**Data supplied**:
· · · · ·
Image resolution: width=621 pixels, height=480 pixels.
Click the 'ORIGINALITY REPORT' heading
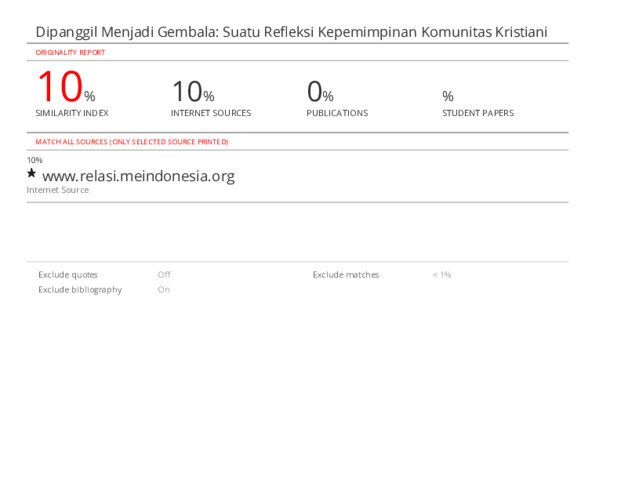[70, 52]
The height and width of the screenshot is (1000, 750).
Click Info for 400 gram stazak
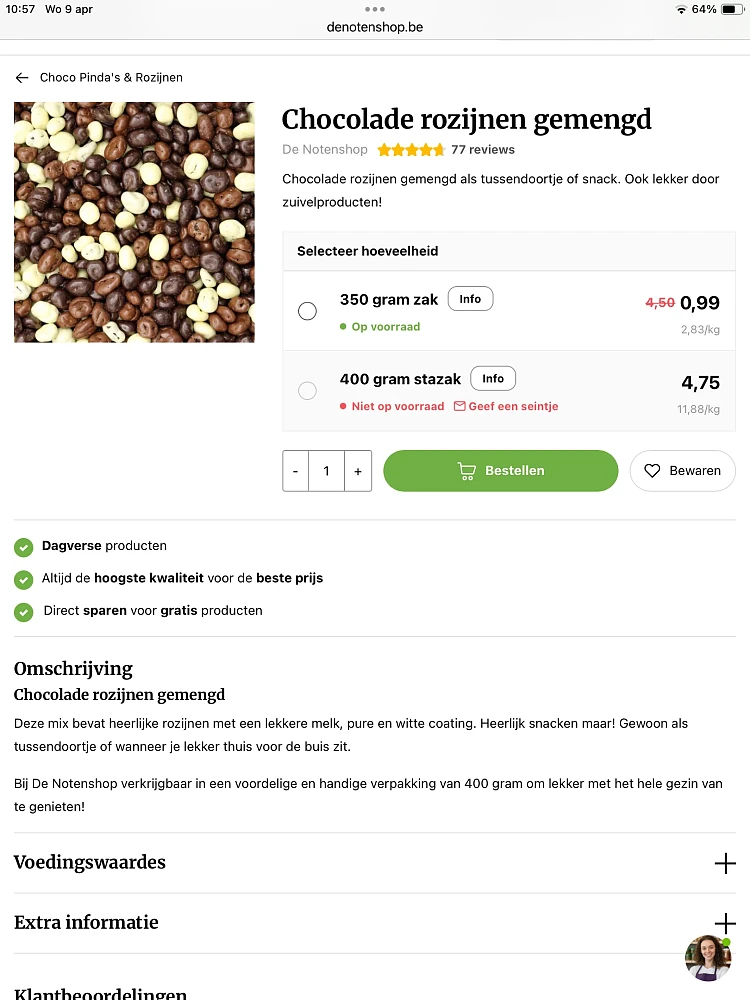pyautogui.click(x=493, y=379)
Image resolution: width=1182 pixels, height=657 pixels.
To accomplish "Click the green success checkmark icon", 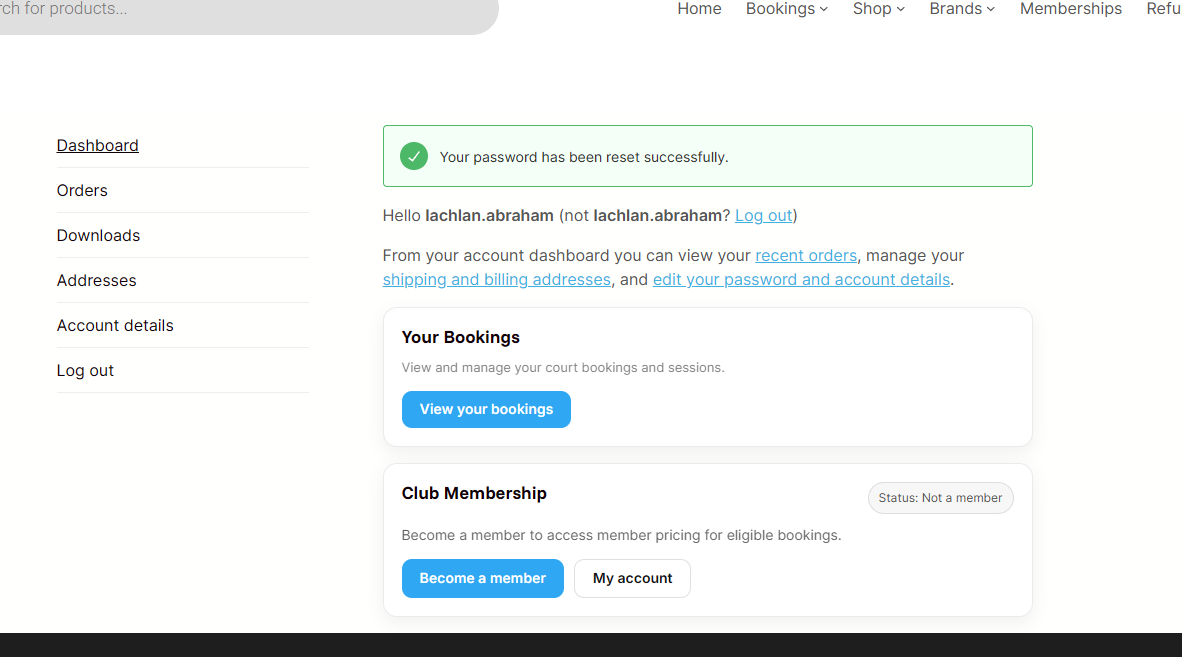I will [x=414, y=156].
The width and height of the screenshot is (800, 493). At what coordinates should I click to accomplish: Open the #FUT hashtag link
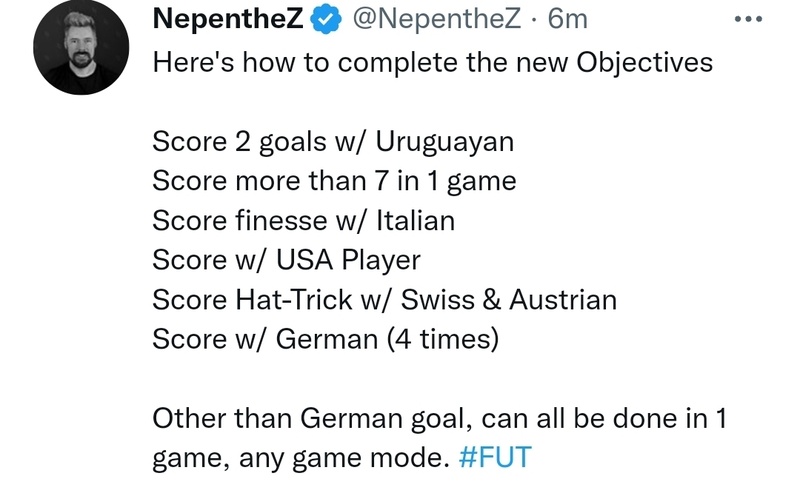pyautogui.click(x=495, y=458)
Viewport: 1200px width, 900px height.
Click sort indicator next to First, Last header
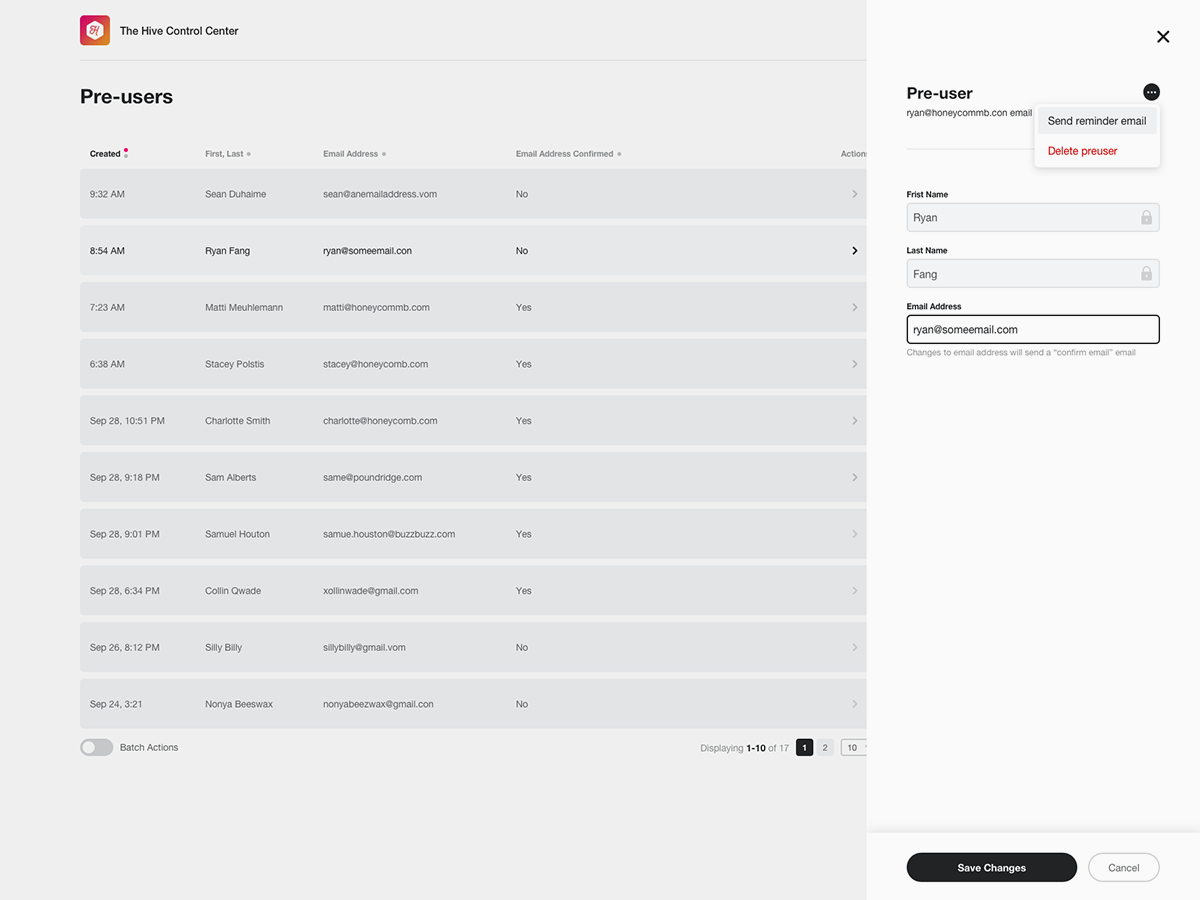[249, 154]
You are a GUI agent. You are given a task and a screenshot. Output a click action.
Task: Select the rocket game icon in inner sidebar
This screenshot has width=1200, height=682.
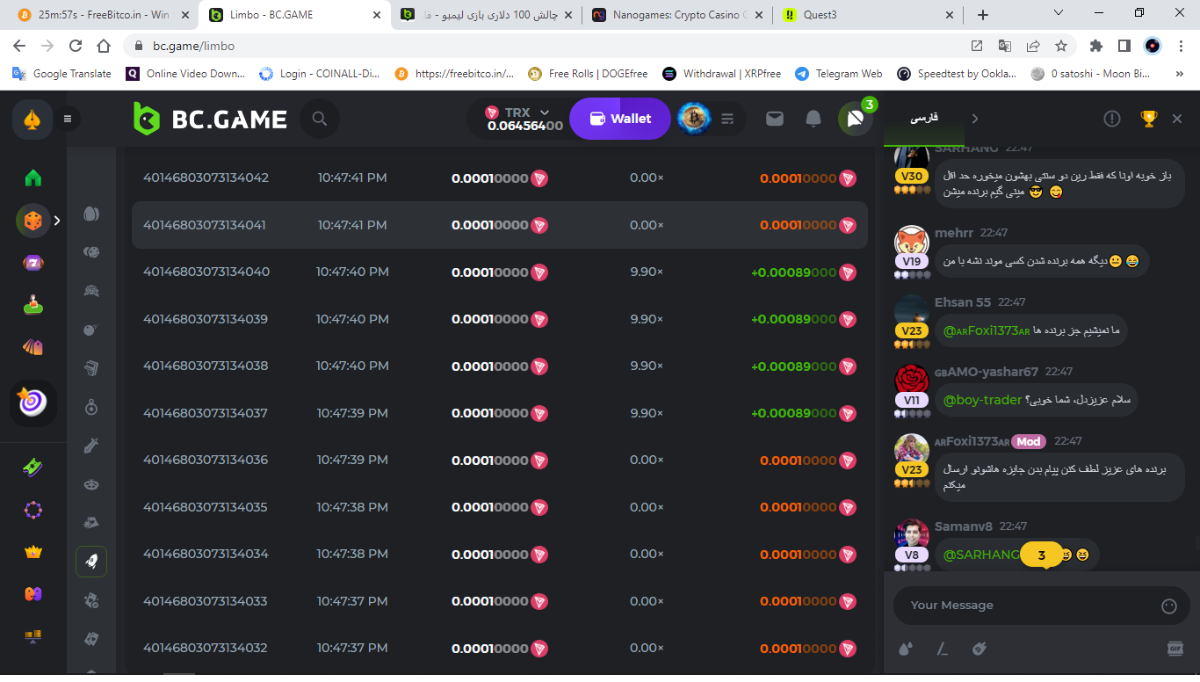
· · · · ·
Every line in the listing above that mentions "Image" should be returned.

**Written response**:
Image resolution: width=621 pixels, height=480 pixels.
Image resolution: width=1182 pixels, height=657 pixels.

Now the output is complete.